+++ Texte d'étude
Sur le plan matériel, deux dispositifs sont actuellement utilisés : le premier, fixe, est installé dans un local dédié et raccordé au réseau local. Le second, mobile, peut être utilisé n’importe où, le plus fréquemment en cabine parloir ou en cellule lorsque le détenu bénéficie d’un encellulement individuel. Mais celui-ci fonctionnant en 4G, il a vocation à disparaître, son utilisation étant impossible dans les établissements équipés de brouilleurs, de plus en plus nombreux. Fixe ou mobile, la qualité de l’image et du son semble faire parfois défaut, d’après les témoignages recueillis par l’OIP. « Il y a de gros problèmes de connexion, avec une image pixellisée ou figée, témoigne une personne détenue à la maison centrale de Poissy. Pour autant je renouvelle l’expérience. C’est une belle surprise, qui permet de voir ses proches éloignés, et en plus sans masque. »

Cependant, et malgré un certain succès rencontré pendant la crise sanitaire(2), le recours à la visiophonie reste le fait d’une poignée de détenus à l’échelle nationale. En octobre 2021, 1 139 appels ont été passés, pour 69 173 personnes incarcérées à cette période. « Les visio-parloirs ne créent pas tant de mouvements que cela, confirme un surveillant de la maison d’arrêt du Val d’Oise. Il n’y a qu’une cabine, mais les réservations restent occasionnelles. » D’une part, le dispositif semble parfois souffrir d’un manque de communication auprès des détenus comme de certains membres de l’administration qui ignorent son existence, selon les témoignages reçus par l’OIP. Mais surtout le service, dont l’accès était gratuit pendant la crise sanitaire, est devenu payant à l’automne dernier. N’y accèdent désormais que ceux qui peuvent payer la somme de 6 euros pour 20 minutes(3). Un coût exorbitant qui exclut de fait nombre de personnes incarcérées, à commencer par les indigents. Ceux-là même qui souffrent le plus d’isolement pendant leur détention.
++++++
+++ Extraits de données
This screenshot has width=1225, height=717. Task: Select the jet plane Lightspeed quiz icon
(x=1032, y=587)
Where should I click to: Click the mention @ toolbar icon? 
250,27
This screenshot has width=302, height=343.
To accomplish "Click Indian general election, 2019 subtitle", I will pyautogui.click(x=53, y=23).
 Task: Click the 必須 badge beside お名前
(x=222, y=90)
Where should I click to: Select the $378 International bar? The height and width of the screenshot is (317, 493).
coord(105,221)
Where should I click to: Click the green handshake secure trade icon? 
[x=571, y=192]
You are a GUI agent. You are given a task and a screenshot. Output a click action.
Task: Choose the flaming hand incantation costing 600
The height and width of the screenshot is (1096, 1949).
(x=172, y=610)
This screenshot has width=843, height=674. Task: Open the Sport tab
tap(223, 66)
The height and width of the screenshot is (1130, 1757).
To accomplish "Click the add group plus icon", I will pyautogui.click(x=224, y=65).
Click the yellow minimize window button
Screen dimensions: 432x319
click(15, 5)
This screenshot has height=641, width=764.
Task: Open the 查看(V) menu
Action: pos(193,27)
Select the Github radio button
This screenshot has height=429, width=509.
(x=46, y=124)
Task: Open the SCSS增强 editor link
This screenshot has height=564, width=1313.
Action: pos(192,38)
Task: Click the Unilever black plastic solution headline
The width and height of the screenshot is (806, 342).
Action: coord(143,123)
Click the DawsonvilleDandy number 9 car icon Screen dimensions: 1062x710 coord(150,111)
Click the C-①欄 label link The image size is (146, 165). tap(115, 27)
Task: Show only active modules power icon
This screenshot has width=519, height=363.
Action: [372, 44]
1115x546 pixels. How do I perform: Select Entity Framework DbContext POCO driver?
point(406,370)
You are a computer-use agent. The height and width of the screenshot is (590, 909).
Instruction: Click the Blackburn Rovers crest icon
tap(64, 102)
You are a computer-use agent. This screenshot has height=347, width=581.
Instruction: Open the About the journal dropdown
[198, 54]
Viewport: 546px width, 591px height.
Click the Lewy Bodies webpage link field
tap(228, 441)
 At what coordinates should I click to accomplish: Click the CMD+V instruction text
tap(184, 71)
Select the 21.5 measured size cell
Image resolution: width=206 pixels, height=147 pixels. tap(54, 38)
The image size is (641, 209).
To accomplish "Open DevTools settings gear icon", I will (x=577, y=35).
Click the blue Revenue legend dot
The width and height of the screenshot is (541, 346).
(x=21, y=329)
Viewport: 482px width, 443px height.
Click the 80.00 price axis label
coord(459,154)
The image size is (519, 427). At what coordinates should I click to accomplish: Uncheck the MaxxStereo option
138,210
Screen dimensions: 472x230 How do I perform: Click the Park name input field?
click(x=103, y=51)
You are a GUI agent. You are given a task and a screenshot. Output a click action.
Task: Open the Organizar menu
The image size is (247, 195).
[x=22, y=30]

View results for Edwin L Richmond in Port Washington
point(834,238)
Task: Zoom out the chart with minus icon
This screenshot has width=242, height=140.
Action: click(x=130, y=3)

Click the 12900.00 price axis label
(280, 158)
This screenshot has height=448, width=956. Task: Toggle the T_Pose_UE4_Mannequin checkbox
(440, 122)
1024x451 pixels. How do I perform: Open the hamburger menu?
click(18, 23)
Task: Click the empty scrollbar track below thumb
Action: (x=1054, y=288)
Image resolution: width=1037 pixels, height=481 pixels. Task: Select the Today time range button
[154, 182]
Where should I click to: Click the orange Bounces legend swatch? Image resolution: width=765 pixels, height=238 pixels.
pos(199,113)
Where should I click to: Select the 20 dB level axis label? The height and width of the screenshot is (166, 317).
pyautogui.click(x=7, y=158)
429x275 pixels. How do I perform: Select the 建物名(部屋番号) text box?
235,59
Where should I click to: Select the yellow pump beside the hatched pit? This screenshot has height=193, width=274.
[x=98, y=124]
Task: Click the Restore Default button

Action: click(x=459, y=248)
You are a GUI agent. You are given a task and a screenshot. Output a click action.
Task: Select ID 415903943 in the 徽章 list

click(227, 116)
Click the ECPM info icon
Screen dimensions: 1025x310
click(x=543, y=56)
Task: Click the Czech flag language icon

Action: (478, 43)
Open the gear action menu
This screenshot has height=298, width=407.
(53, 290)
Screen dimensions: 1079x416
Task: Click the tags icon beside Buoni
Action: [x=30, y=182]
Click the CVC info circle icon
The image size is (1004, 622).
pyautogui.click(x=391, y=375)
++++++
*Tâches à réaliser*
**A)** Combien d'appels ont été passés en octobre 2021 d'après le texte sur la visiophonie en prison ?
**B)** Poursuivez le texte sur la visiophonie en prison après sa dernière phrase.

*Réponses par point*
**A)** 1 139 appels ont été passés en octobre 2021.

**B)**
par Pauline Petitot


À Toulouse, un détenu sourd attend toujours la visio

Incarcéré depuis juin 2020 à la maison d’arrêt de Toulouse-Seysses, un détenu sourd et d’origine étrangère ne peut pas communiquer avec ses proches depuis plus de quinze mois. En effet, le détenu n’ayant pas la maîtrise de l’écrit, il ne peut pas joindre sa famille, qui est à l’étranger. Saisie, la Contrôleure générale des lieux de privation de liberté a sollicité auprès de l’établissement l’installation de la visiophonie afin que le détenu puisse joindre ses proches. Une demande similaire avait déjà été soumise à la direction interrégionale par la Ligue des droits de l’Homme (LDH) en 2019 pour d’autres détenus dans la même situation, en vain*. Au-delà de la visiophonie, la section LDH de Toulouse plaide pour que ces personnes aient accès à des dispositifs de visio-interprétation : il existe en effet des centres relais téléphoniques qui traduisent oralement à l’interlocuteur appelé ce que dit la personne sourde en langue des signes, et inversement. « Ces services sont très développés à l’extérieur, et utilisés pour toutes sortes de démarches quotidiennes », explique Caroline Mourgues, présidente de la section LDH à Toulouse, mais le sujet progresse très peu en prison. La LDH milite également pour l’accès des détenus sourds à SOS Surdus, une plateforme qui permet aux personnes sourdes isolées d’échanger en langue des signes avec leurs pairs. Car isolés, les détenus sourds le sont aussi de leurs co-détenus et des agents pénitentiaires.
* Toutefois, le service pénitentiaire d’insertion et probation a passé une convention avec un service d’interprètes pour accompagner les rendez-vous.


(1) Pour un total de 355 dispositifs.
(2) 15 640 appels ont été passés entre janvier et août 2021, soit une moyenne mensuelle de 1 955 appels. (3) La visiophonie dépend du même prestataire que le service de téléphonie en cellule, Telio.